Why is the new Ordway Concert Hall good for The Schubert Club?

By Barry Kempton

Happy New Year!  2015 is, I believe, a particularly exciting one for us.  As a member of the Arts Partnership (together with the Ordway, the Saint Paul Chamber Orchestra and Minnesota Opera), we look forward to opening a new Concert Hall at the Ordway in less than two months time.  Some may know that I lived and worked in St Paul once before – for the Saint Paul Chamber Orchestra from 1995 until 2007.  When I left in 2007 to run a chamber orchestra in London, the concept of building a Concert Hall on the footprint of the McKnight Theater had been proposed, but it was far from clear that it would actually happen.  When I returned to St. Paul in 2012, construction of the Concert Hall was in progress.  I have watched it grow from my Landmark Center office window for the past 3 years.

The primary reasons for the establishment of the Arts Partnership and the construction of the Concert Hall were two-fold:  to provide the performance spaces which we four principal users of the Ordway need and to establish an endowment fund to make the use of these performance spaces affordable.  As we near completion of the building and close in on our campaign goal, it is clear that these two achievements will make a huge difference to our artistic lives and purposes.

But there is a further benefit we anticipate – one which will particularly benefit The Schubert Club and the SPCO: we will have the opportunity to present performances in a room designed specifically for smaller-scale classical music with acoustic properties ideal for chamber orchestra, chamber music and recitals.  When the SPCO rehearses for the very first time on the Concert Hall stage this coming Wednesday, we will finally hear what this means.  I confess I am very eager to hear those first minutes of music.

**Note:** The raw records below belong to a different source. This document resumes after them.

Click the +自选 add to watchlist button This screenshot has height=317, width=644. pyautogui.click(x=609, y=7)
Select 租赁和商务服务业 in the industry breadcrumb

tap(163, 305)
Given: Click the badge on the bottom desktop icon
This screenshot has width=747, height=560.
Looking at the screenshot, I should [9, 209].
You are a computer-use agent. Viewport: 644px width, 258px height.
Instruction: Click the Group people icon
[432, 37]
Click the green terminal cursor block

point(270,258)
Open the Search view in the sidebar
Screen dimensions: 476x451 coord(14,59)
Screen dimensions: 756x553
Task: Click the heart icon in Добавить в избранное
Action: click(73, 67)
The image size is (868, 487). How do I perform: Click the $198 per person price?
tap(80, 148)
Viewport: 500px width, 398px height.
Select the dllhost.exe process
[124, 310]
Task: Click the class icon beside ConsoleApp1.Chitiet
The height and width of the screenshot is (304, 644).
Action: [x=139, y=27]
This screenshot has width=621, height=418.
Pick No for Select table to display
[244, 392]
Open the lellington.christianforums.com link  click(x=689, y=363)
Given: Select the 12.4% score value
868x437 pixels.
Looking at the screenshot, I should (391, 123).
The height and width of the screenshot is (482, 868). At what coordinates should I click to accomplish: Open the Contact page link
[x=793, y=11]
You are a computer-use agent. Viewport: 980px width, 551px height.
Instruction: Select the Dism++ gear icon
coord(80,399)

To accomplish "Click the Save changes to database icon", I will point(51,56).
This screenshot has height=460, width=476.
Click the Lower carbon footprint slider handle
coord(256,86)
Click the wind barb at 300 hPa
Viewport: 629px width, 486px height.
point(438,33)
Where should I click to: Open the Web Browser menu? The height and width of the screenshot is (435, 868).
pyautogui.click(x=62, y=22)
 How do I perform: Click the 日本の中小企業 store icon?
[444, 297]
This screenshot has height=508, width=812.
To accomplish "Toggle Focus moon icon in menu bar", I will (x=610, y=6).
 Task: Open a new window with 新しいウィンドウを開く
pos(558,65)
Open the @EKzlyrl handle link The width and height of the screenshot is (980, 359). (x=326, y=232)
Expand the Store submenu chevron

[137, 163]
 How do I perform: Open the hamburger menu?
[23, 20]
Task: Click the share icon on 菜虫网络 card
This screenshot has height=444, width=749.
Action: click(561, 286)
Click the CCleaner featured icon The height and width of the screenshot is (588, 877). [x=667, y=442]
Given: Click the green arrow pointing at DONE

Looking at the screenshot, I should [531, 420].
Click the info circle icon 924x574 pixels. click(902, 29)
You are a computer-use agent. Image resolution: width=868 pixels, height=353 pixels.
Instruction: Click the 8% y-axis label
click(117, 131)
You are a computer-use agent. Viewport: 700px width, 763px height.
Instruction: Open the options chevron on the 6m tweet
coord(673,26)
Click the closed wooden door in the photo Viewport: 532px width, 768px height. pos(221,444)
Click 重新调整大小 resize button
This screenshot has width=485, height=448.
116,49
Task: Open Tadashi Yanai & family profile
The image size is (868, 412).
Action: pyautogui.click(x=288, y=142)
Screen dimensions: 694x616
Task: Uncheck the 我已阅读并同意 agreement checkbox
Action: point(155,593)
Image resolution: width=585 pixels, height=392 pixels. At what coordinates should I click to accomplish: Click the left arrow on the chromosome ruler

Acoustics is a complicated thing and we’re lucky to have one of the leading acoustics companies advising our architectural firm.  Among their recent successes have been the Schermerhorn Symphony Hall in Nashville and impressive improvements to a variety of venues in North and South America.  Most of what an acoustician does is intangible.  They advise on the volume and shape of the room, surfaces and density of the construction materials, seating, stage flooring, isolation of mechanical sounds (lighting, air-conditioning etc) and they monitor the construction process to ensure that the room is free from outside vibration.  Everything they do is focused on making the room silent and resonant, things we the audience expect, but will quickly forget and take for granted once we get to hear musicians filling the space with sound.  

For The Schubert Club, the new Concert Hall offers us the opportunity to expand the kind of recitals and chamber music we can include in our International Artist Series.  The scale being significantly smaller than the Ordway Music Theater (where we currently present recitals), I believe we will be able to include instruments like the guitar or harp, early music voices, string quartets – all of which have never made much impact on the current Ordway stage.   Add to this the fact that the audience experience will be far more intimate in the new Concert Hall, it is clear to those of us involved in planning the International Artist Series that the Concert Hall is an exciting prospect for us.  We announce the 2015-16 International Artist Series in late February and we can promise concerts in both Ordway venues.  As for who is coming, I’m afraid that will have to wait a few more weeks.

Image above: The Schubert Club Board & Staff get a sneak peek of the Ordway Concert Hall construction progress on December 20, 2014.